February 2013 - Debbie's Darlings
For many years, Parkinson’s disease was only a memory. My father had been stricken in the 1970s and suffered greatly. I knew the ravages of the disease but had given it little thought for decades. When I felt my toes curling and a buzzing sensation in my leg while caring for my 95-year-old mother ten years ago, my first thought – and quite honestly fear – was that it was Parkinson’s. My doctor found no evidence of PD. However, the symptoms persisted and it soon became difficult to walk. I received my diagnosis in 2005.
Since then, I have taken a proactive approach to living with Parkinson’s. My medications enable me to continue with an active lifestyle, including visiting with friends, enjoying my grandchildren, book clubs, exercise and regular outings to local restaurants and the movies. An important component of my post-diagnosis life includes participating in the Parkinson’s community. I attend a support group and volunteer for clinical trials that could lead to treatments to ease symptoms and maybe even find a cure. It is not a journey that I chose to make, but I am grateful for support I have received and hope that my efforts help others coping with this disease.

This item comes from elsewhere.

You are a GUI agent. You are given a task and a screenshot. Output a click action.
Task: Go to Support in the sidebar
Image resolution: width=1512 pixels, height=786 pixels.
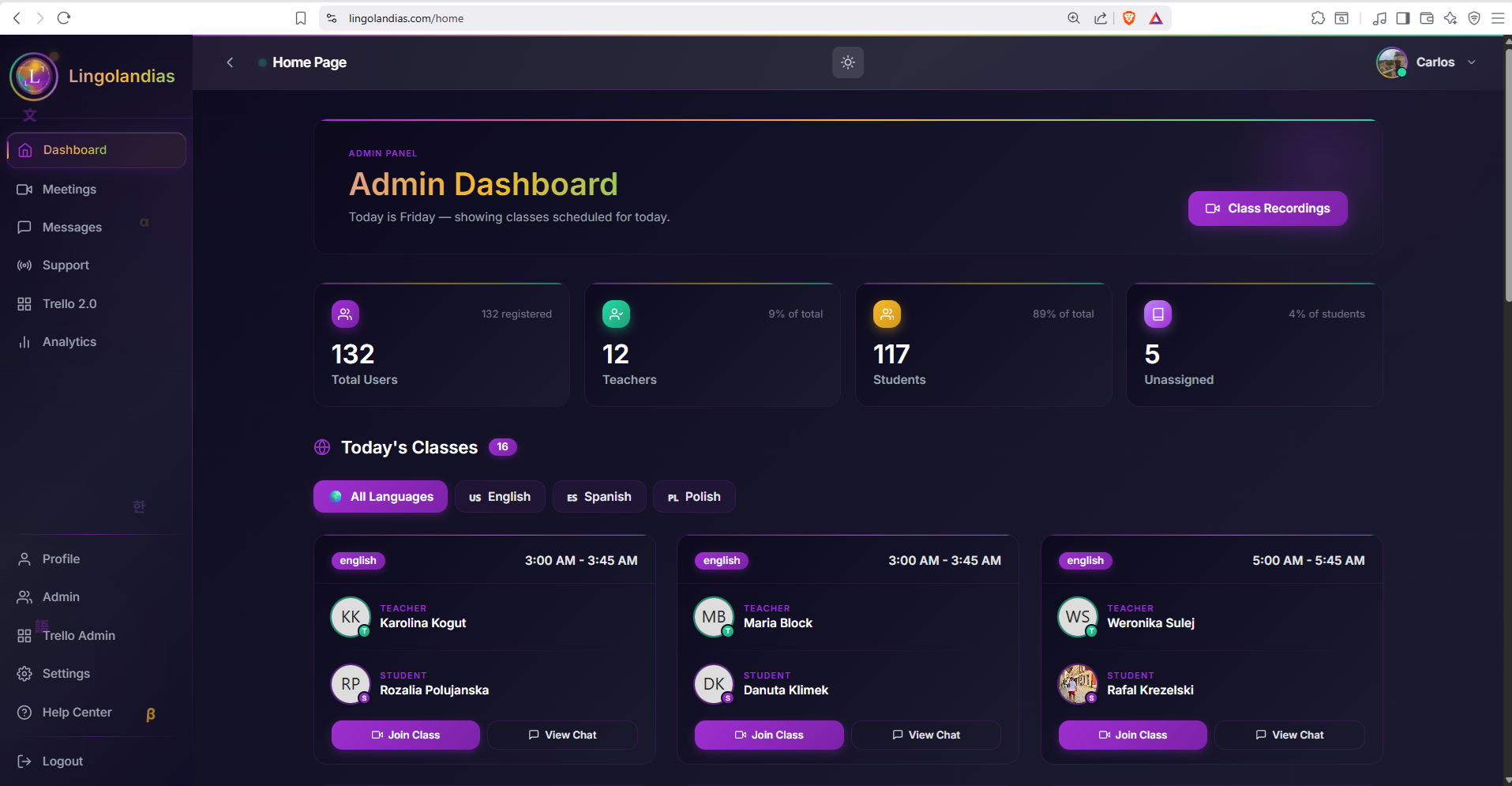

There is no bigger or better display of the Parkinson’s community coming together than the Unity Walk. I found out about the Walk by chance: a glimpse of a brochure while on a routine trip to the dry cleaners in 2006. Originally, it was going to just be my husband Bob and me participating. However, at the last minute some dear friends said that they wanted to come too. The following year, our team—now dubbed Debbie’s Darlings—grew exponentially. As the years passed, our group grew to include my four grandchildren, friends, and relatives – many of whom come in from out of town for the Walk. My children’s friends are usually present too. I know that it is important that my kids enjoy a strong support system as they help me battle this disease since it touches all of our lives. Over the years, we have raised close to $37,000. The Unity Walk has now become an annual event we eagerly anticipate where we come together with thousands in the Parkinson’s community. That community is important. I know that I am not alone in dealing with Parkinson’s. That experience of the larger community reminds me that, even on those days when I wake up and getting out of bed before my medication kicks in feels like a herculean feat, mine is not a solitary struggle.
The Unity Walk reminds me of the steely determination that doctors, drug companies and researchers are devoting to eradicating this disease. We walk a most meaningful mile to support them and each other. We walk for the hope that maybe one day in the near future we can all get together in Central Park for happier occasions. We walk so that one day Parkinson’s can be a memory.